-------- Given data --------

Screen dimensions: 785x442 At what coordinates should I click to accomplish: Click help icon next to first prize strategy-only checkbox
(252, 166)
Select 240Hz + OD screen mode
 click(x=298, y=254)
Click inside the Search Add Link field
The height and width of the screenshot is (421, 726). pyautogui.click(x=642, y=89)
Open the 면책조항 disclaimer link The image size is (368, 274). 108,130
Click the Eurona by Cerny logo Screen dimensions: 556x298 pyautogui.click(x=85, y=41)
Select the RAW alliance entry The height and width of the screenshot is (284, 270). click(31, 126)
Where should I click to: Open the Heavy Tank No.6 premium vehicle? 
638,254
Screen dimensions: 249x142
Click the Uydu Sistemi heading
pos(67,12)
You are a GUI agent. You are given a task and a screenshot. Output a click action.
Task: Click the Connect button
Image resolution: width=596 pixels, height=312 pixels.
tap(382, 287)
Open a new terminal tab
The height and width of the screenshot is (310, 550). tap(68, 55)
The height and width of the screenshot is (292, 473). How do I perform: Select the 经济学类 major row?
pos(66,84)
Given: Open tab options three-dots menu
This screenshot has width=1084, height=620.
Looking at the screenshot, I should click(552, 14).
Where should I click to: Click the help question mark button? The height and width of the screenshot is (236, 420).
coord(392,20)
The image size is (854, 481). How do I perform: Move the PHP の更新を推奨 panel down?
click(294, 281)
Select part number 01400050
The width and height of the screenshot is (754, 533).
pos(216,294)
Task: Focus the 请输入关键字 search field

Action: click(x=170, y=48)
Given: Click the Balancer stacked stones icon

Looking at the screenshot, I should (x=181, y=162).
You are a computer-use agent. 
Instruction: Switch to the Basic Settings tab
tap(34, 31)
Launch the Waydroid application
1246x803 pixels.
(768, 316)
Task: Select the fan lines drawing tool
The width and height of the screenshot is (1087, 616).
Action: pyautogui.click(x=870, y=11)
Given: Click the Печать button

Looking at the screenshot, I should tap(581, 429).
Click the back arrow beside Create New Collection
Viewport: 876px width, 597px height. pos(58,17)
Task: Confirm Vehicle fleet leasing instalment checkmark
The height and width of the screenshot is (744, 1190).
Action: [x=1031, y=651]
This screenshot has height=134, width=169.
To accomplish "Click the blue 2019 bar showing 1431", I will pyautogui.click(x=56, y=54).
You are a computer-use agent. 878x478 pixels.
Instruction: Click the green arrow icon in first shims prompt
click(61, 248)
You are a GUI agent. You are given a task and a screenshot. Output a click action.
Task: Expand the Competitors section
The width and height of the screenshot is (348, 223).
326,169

--------

- Task goal
The answer must be every line from the records above that contains the word "agent", copied in full.

- Exercise result
You are a GUI agent. You are given a task and a screenshot. Output a click action.
You are a computer-use agent. 
You are a computer-use agent. 878x478 pixels.
You are a GUI agent. You are given a task and a screenshot. Output a click action.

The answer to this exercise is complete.